◆ **Work to be completed**: Exclude every picture. Output verbatim the lines from the one containing "MEMBERSHIPS (549, 1398)" to the end of the data.

◆ **Dataset excerpts**:
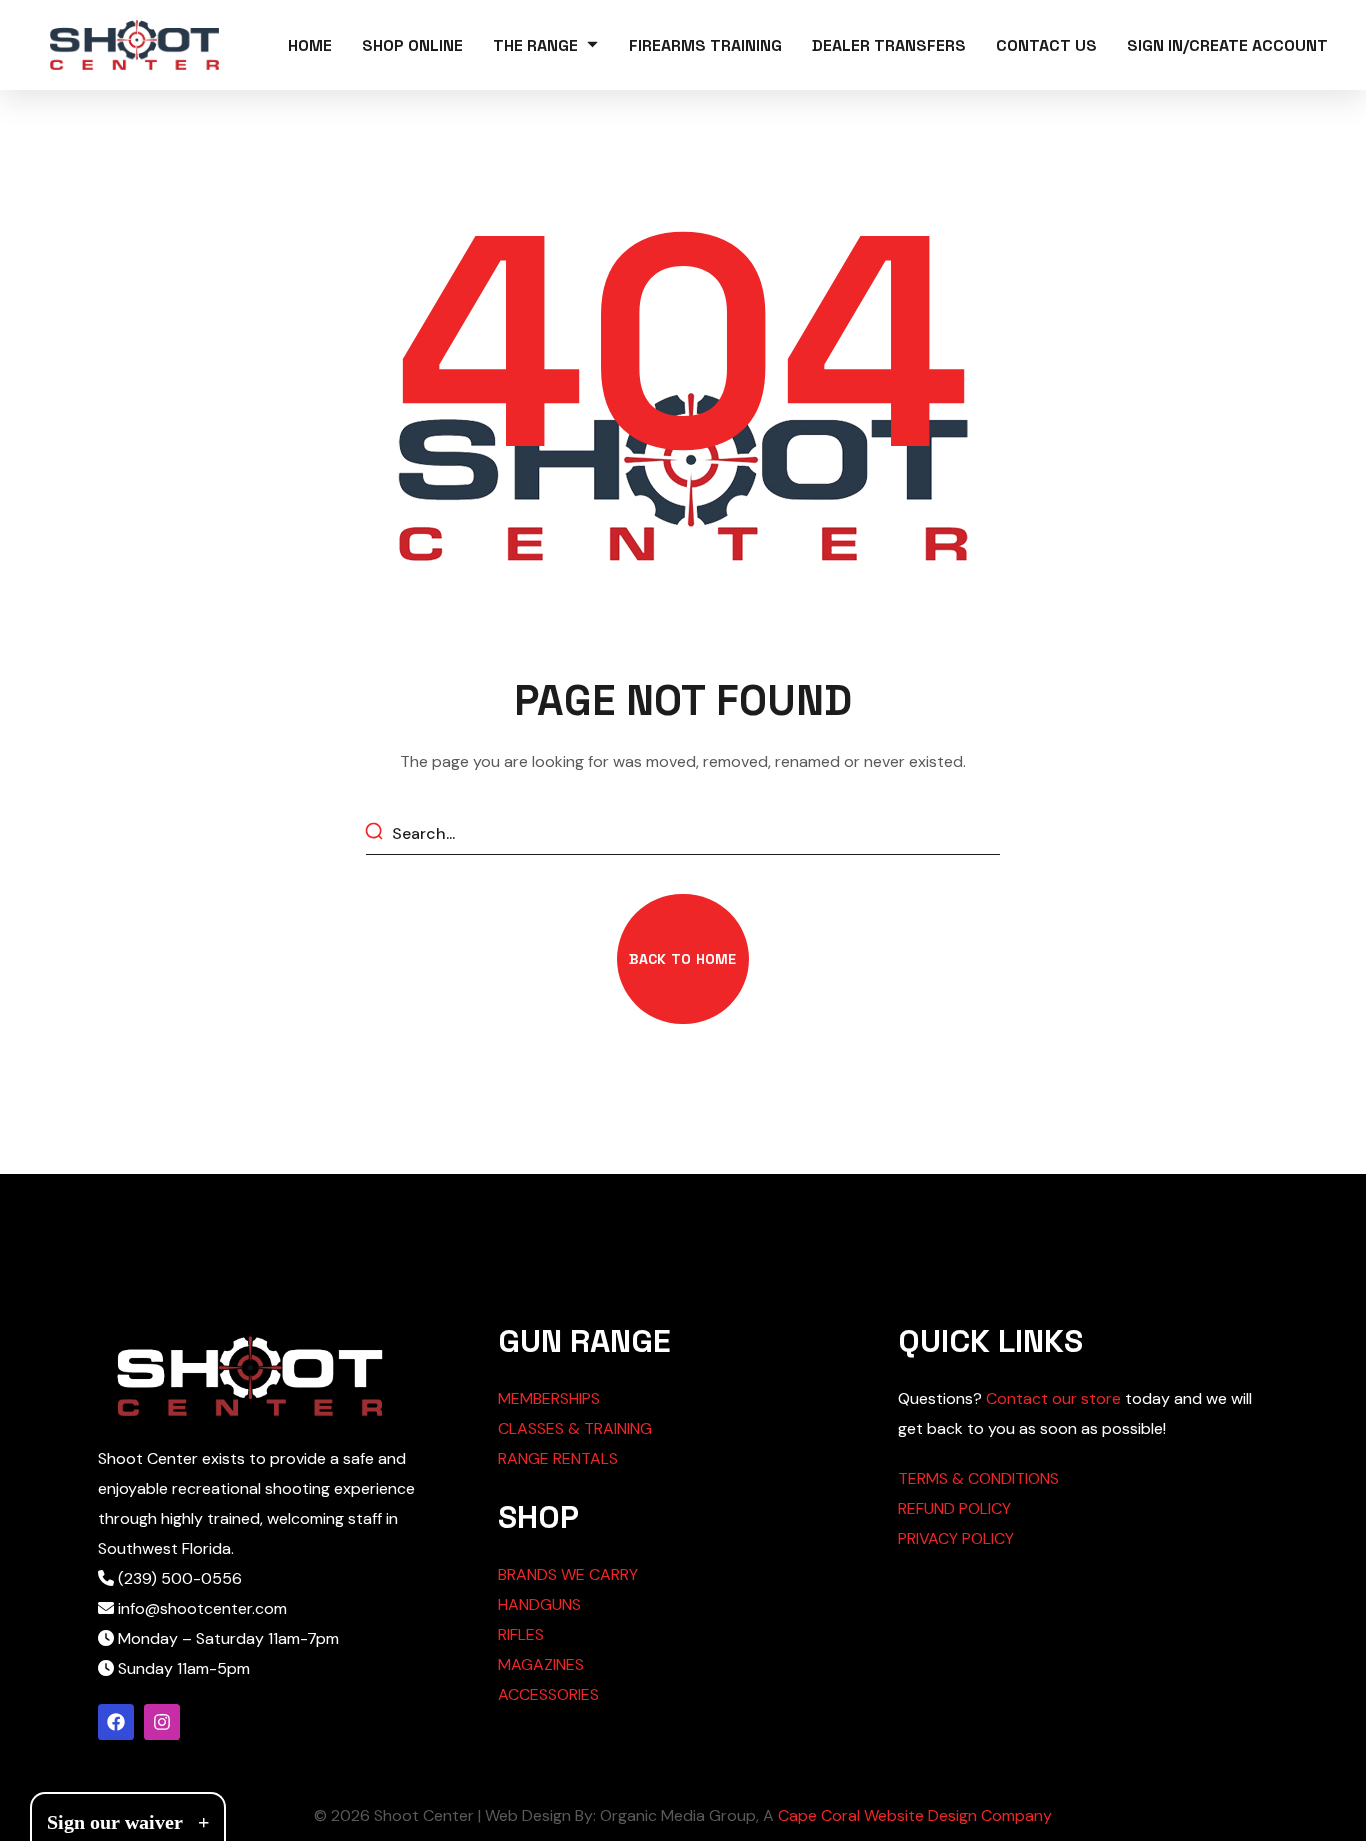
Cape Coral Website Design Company (915, 1815)
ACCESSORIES (548, 1694)
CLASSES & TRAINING (575, 1428)
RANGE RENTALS (558, 1458)
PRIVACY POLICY (956, 1538)
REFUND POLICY (954, 1508)
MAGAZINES (541, 1664)
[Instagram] (162, 1722)
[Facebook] (116, 1722)
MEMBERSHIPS (549, 1398)
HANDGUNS (539, 1604)
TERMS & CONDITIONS (978, 1478)
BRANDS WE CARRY (568, 1574)
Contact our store (1053, 1398)
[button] (682, 959)
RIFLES (521, 1634)
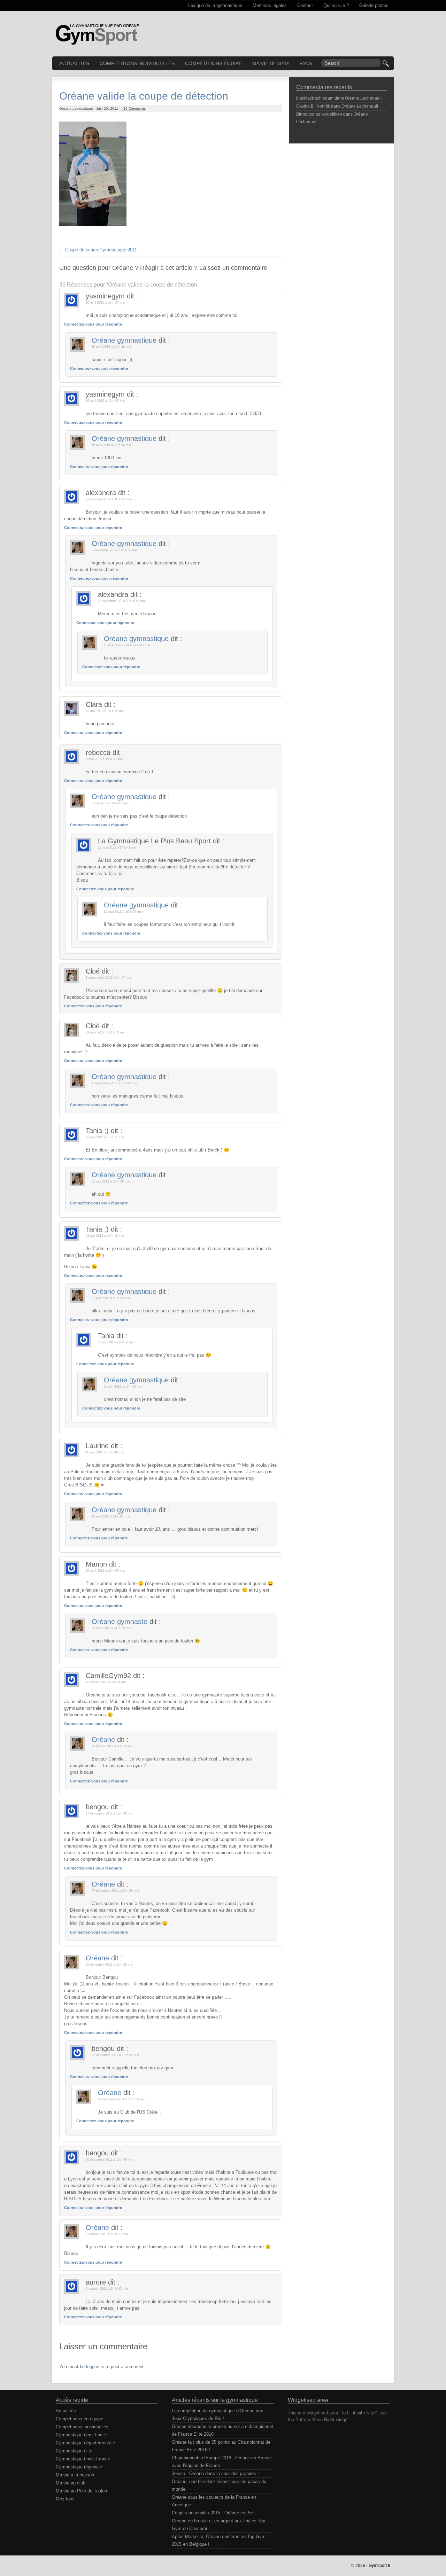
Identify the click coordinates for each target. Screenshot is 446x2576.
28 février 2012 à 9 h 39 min (112, 1746)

◆ **Written response**:
MEMBERSHIPS (549, 1398)
HANDGUNS (539, 1604)
TERMS & CONDITIONS (978, 1478)
BRANDS WE CARRY (568, 1574)
Contact our store (1053, 1398)
[button] (682, 959)
RIFLES (521, 1634)
Identify the click coordinates for each target. Screenshot is 446x2576.
28 février 2012 à 9 h 39 min (112, 1746)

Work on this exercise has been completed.